BLe « lecteur modèle »

 Les mots du texte ne prennent sens que si le lecteur possède les connaissances encyclopédiques pour les comprendre.

 Quand il écrit, l’auteur doit donc prévoir un « lecteur modèle » capable de recréer le monde romanesque tel qu’il a lui-même essayé de le construire : il n’écrira pas de la même manière pour un lecteur de dix ans ou de vingt ans.

Donc, prévoir son Lecteur Modèle ne signifie pas uniquement “espérer” qu’il existe, cela signifie aussi agir sur le texte de façon à le construire. Un texte repose donc sur une compétence, mais, de plus, il contribue à la produire.

Umberto Eco, Lector in fabula, Le Rôle du lecteur, 1979.

CUn lecteur actif

 Suivant le genre du roman, le lecteur occupe des postures différentes. Il est enquêteur par exemple quand il lit un roman policier. Pour le roman épistolaire, le lecteur se fait voyeur et partage l’intimité des personnages, de même pour le roman-mémoires.

 Il crée aussi le personnage : il remplit les vides de la narration, il lui donne une épaisseur. En complétant le personnage, il instaure une relation quasi personnelle avec ce dernier.

2Le personnage et son lecteur

AL’identification

 Le lecteur est amené à énoncer un jugement de valeur, à prendre position par rapport au personnage, à éprouver des émotions. On réduit en général celles-ci à l’identification du lecteur au personnage, mais elles peuvent revêtir d’autres formes (la haine, le dégoût…).

 Ce processus implique totalement le lecteur et le fait devenir autre, mettant en marche, comme au théâtre, une sorte de catharsis(>fiche19). Il devient le personnage de roman et il est ainsi conduit à faire un travail sur lui-même, à se demander comment il aurait agi lui aussi dans telle ou telle situation.

BUne distance

 Pour qu’il y ait identification, l’auteur doit s’effacer afin de permettre l’illusion et la projection du lecteur dans le roman comme dans un monde réel.

 Or certains auteurs jouent avec ce code : en intervenant, commentant, maniant l’ironie, ils imposent une distance entre le personnage et son lecteur (par exemple Diderot dans Jacques le fataliste ou Stendhal dans La Chartreuse de Parme).

 Certains romans (Madame Bovary de Flaubert, Don Quichotte de Cervantès) mettent en garde contre l’illusion référentielle qui conduit le lecteur à croire à la réalité de ce qu’il lit.

CContre l’identification

Les auteurs du Nouveau roman (>fiche12), remettent en cause l’ensemble roman-personnage et sa visée réaliste.
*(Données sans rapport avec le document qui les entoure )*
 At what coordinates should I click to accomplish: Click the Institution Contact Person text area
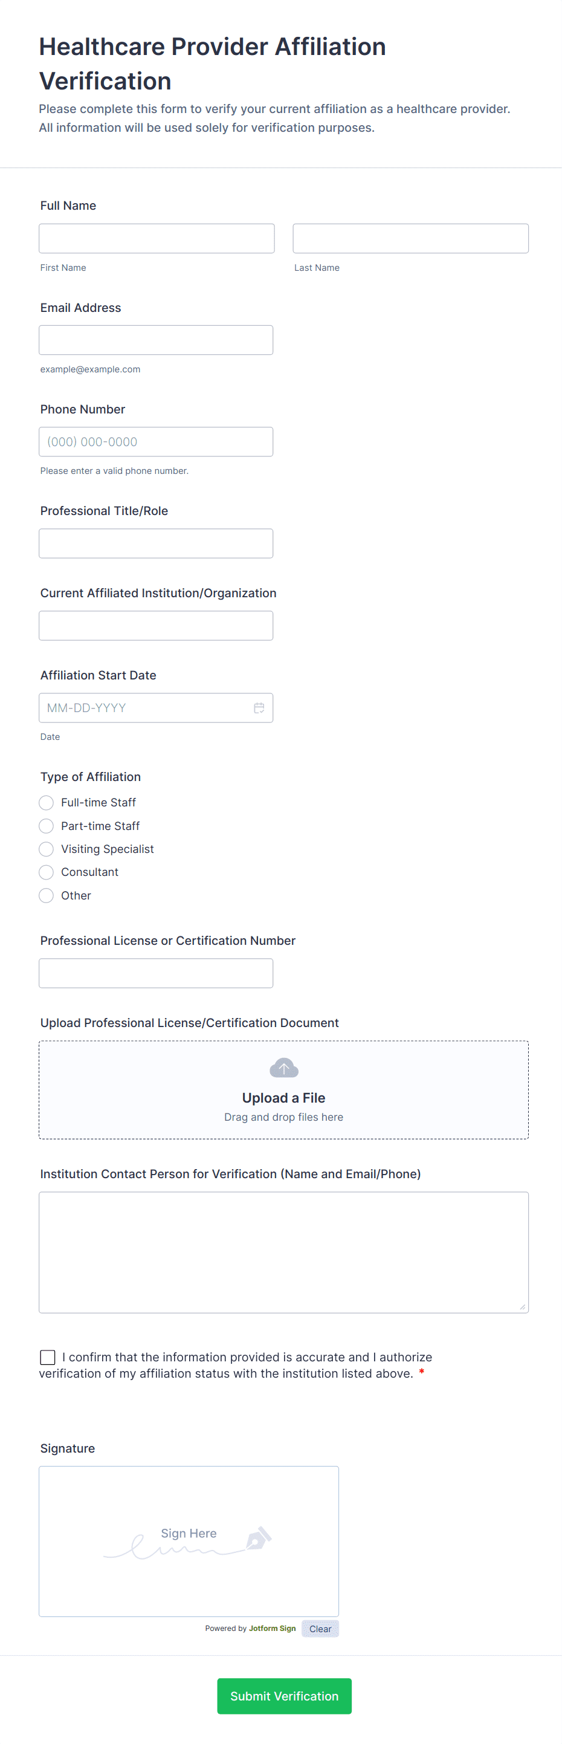pos(284,1252)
Dans leur grande entreprise de déconstruction du roman, ils refusent le personnage de type balzacien et interdisent ainsi au lecteur l’entrée dans le roman par la porte de l’identification, quitte à le dérouter et à solliciter un autre type de participation.

Conclure

Il faut retenir que le lecteur, en lisant, participe de la création du texte ; le texte ne se transforme en univers romanesque que par son lecteur.